▸ Prompt
Turn the stretch of material from its start through the line containing "[x=841, y=450]" into a Markdown table with the columns Row and Text. Number each line in order and leave out blank lines.

::: Stored records

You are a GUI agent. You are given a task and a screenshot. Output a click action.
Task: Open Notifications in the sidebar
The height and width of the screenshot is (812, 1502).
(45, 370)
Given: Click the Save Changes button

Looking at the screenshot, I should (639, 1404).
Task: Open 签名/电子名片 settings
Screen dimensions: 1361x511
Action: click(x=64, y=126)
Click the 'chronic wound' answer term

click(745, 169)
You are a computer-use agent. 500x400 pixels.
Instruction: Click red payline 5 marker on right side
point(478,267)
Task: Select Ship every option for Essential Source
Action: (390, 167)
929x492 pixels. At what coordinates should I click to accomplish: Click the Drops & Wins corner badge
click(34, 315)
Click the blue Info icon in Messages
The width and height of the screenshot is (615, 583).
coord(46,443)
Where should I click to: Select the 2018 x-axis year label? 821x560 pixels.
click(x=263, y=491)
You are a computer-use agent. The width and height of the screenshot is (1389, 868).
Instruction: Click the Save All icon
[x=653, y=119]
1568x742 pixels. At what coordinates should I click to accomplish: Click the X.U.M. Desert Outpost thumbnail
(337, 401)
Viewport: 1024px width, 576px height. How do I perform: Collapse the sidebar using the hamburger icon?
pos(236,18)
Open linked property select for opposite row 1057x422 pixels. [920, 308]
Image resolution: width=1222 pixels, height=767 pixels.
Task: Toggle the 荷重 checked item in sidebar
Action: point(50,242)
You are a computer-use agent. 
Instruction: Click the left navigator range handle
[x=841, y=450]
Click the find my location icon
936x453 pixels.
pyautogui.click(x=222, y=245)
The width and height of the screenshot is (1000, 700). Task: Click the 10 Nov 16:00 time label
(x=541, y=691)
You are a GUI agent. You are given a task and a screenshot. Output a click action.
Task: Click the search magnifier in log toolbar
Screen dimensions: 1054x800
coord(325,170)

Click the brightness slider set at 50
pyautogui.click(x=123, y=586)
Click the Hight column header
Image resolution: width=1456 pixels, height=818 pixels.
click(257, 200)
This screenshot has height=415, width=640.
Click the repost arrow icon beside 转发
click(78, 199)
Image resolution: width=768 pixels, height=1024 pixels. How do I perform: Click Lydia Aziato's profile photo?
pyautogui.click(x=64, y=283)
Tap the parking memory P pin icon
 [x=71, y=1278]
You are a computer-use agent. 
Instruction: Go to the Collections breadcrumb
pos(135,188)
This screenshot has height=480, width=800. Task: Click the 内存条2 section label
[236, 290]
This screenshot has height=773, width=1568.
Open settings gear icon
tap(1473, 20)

::::::

▸ Response below
| Row | Text |
|---|---|
| 1 | You are a GUI agent. You are given a task and a screenshot. Output a click action. |
| 2 | Task: Open Notifications in the sidebar |
| 3 | The height and width of the screenshot is (812, 1502). |
| 4 | (45, 370) |
| 5 | Given: Click the Save Changes button |
| 6 | Looking at the screenshot, I should (639, 1404). |
| 7 | Task: Open 签名/电子名片 settings |
| 8 | Screen dimensions: 1361x511 |
| 9 | Action: click(x=64, y=126) |
| 10 | Click the 'chronic wound' answer term |
| 11 | click(745, 169) |
| 12 | You are a computer-use agent. 500x400 pixels. |
| 13 | Instruction: Click red payline 5 marker on right side |
| 14 | point(478,267) |
| 15 | Task: Select Ship every option for Essential Source |
| 16 | Action: (390, 167) |
| 17 | 929x492 pixels. At what coordinates should I click to accomplish: Click the Drops & Wins corner badge |
| 18 | click(34, 315) |
| 19 | Click the blue Info icon in Messages |
| 20 | The width and height of the screenshot is (615, 583). |
| 21 | coord(46,443) |
| 22 | Where should I click to: Select the 2018 x-axis year label? 821x560 pixels. |
| 23 | click(x=263, y=491) |
| 24 | You are a computer-use agent. The width and height of the screenshot is (1389, 868). |
| 25 | Instruction: Click the Save All icon |
| 26 | [x=653, y=119] |
| 27 | 1568x742 pixels. At what coordinates should I click to accomplish: Click the X.U.M. Desert Outpost thumbnail |
| 28 | (337, 401) |
| 29 | Viewport: 1024px width, 576px height. How do I perform: Collapse the sidebar using the hamburger icon? |
| 30 | pos(236,18) |
| 31 | Open linked property select for opposite row 1057x422 pixels. [920, 308] |
| 32 | Image resolution: width=1222 pixels, height=767 pixels. |
| 33 | Task: Toggle the 荷重 checked item in sidebar |
| 34 | Action: point(50,242) |
| 35 | You are a computer-use agent.  |
| 36 | Instruction: Click the left navigator range handle |
| 37 | [x=841, y=450] |